> **Passage shown**:

= Beginning of Section =

India shipping to gain from Japan $30b steel bill
Thursday, 19 May 2011
NEW DELHI, May 18 (Bloomberg): Indian shipping lines stand to gain from higher iron-ore exports to China as rebuilding from Japan's earthquake signals a $30 billion jump in demand for steel.
The likely rise in shipments from India, the mineral's third-largest exporter, to China, the biggest steelmaker, is among reasons to buy shares in Shipping Corporation of India Ltd. and Great Eastern Shipping Co., says Mumbai-based Centrum Broking Pvt. Ltd. About 10 per cent of a possible $300 billion recovery bill in Japan may be spent on steel products, according to Australia & New Zealand Banking Group Ltd.

= End of Section =

Please rewrite the shipping article between "India shipping to" and "demand for steel.", inclusive, swapping "China" for "South Korea".

> **Source data**:
= Beginning of Section =

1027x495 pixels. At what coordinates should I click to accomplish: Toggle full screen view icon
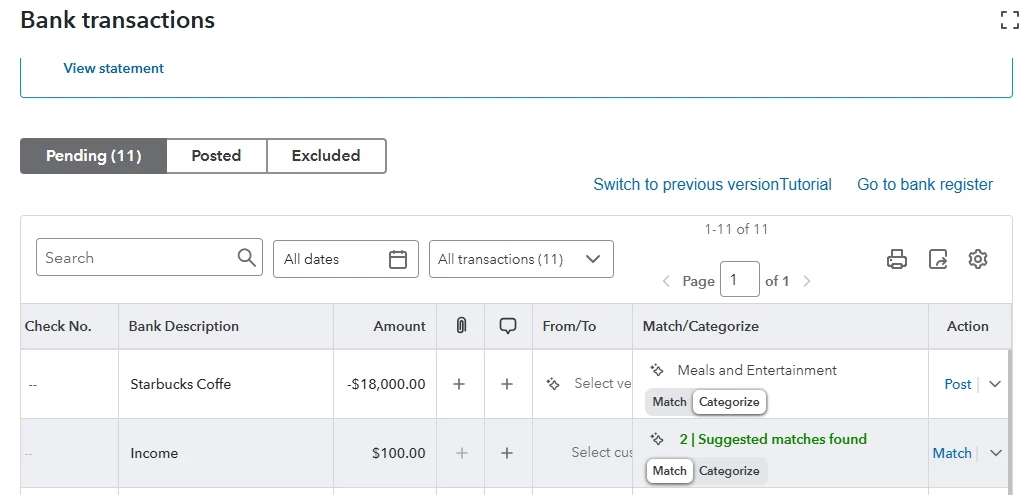(x=1010, y=20)
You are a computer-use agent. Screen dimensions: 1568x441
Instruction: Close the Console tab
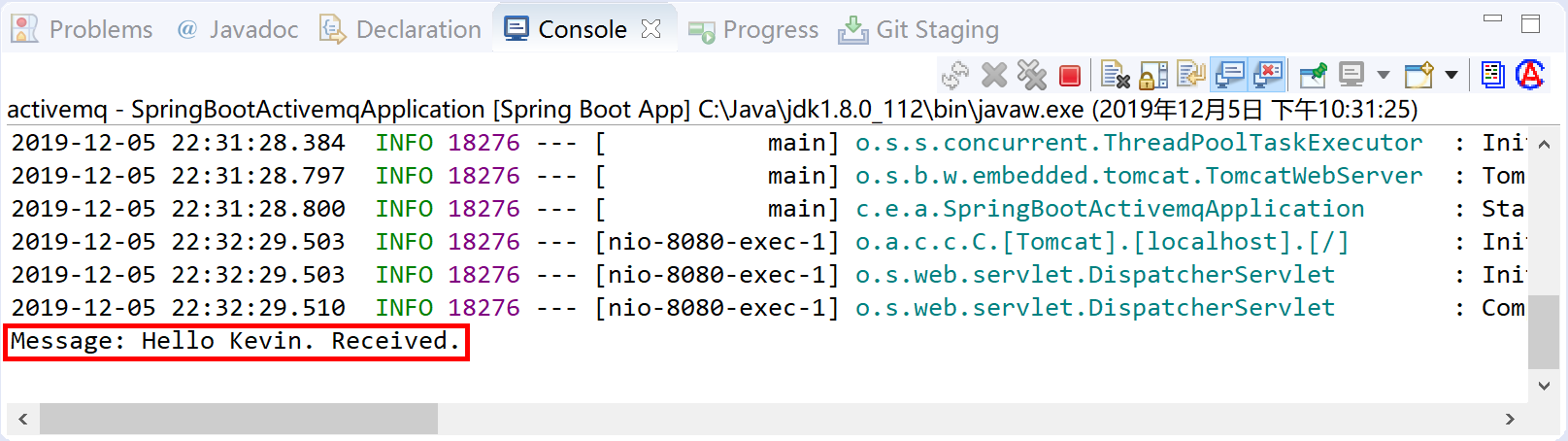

= End of Section =

> **Response area**:
India shipping to gain from Japan $30b steel bill
Thursday, 19 May 2011
NEW DELHI, May 18 (Bloomberg): Indian shipping lines stand to gain from higher iron-ore exports to South Korea as rebuilding from Japan's earthquake signals a $30 billion jump in demand for steel.